Fair question, I should have been more elaborate.
When I have the creation of a replication slot, before I insert any data into the table in my example (the SQL-file named "broken" in my gist), after I then create the subscription on the receiving side, it does the initial sync of data and then the replication fails with these messages repeating on the receiving server:
[67] LOG: logical replication apply worker for subscription "widgets_sub" has started
[67] DEBUG: connecting to publisher using connection string "dbname=testdb host=master port=5432 user=repuser password=abc123"
[67] ERROR: could not receive data from WAL stream: ERROR: publication "widgets_pub" does not exist
CONTEXT: slot "my_slot", output plugin "pgoutput", in the change callback, associated LSN 0/1674958
[1] DEBUG: unregistering background worker "logical replication worker for subscription 16396"
[1] LOG: background worker "logical replication worker" (PID 67) exited with exit code 1
[67] DEBUG: connecting to publisher using connection string "dbname=testdb host=master port=5432 user=repuser password=abc123"
[67] ERROR: could not receive data from WAL stream: ERROR: publication "widgets_pub" does not exist
CONTEXT: slot "my_slot", output plugin "pgoutput", in the change callback, associated LSN 0/1674958
[1] DEBUG: unregistering background worker "logical replication worker for subscription 16396"
[1] LOG: background worker "logical replication worker" (PID 67) exited with exit code 1
I can verify that the publication called widgets_pub does exist, and I am not seeing any errors on the sending side.
The SQL-file named "works" just has the creation of the replication slot moved down to after I insert some data into the table I want to replicate.
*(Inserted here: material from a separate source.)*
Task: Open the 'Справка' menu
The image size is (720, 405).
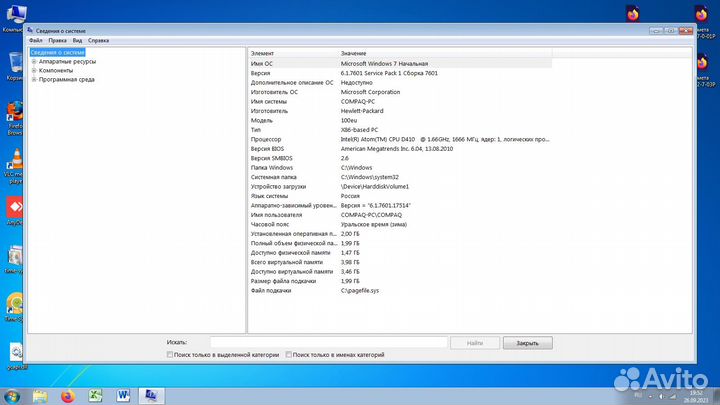Action: tap(98, 40)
And that works as expected.
On Wed, 20 May 2020 at 15:00, Peter Eisentraut <peter.eisentraut@xxxxxxxxxxxxxxx> wrote:
On 2020-05-19 09:22, Anders Bøgh Bruun wrote:
> I have run into a (to me) weird issue with logical replication. We are
> running Zalandos postgres-operator in our Kubernetes clusters and have
> recently had a use-case where we wanted to start doing logical
> replication of select tables to a data warehouse, also running postgres.
> It worked as expected at first, but then after a pod-restart in
> Kubernetes, the replication slots that were created for the subscription
> were gone. A bit of reading later, and I learn we need to tell Patroni
> which slots should be permanently available, so we specify a slot and
> try to set this up, but then run into an error which says the
> publication does not exist, even though we can verify that it does. At
> first I suspected Patroni handling the replication slots to be the cause
> of the problem, but about a week's worth of learning and experimenting
> later, I can now reliably replicate the problem in pure postgres.
> Patroni is kind of the catalyst, since my findings are that if the
> replication slot is created before data is inserted into the source
> database, and a publication is created, then it breaks. If the
> replication slot is created after data is inserted and the publication
> is created, then it works. We just can't tell Patroni to not create it
> until some arbitrary point in time. I am guessing this is either a bug
> or a case of us not knowing what we are doing...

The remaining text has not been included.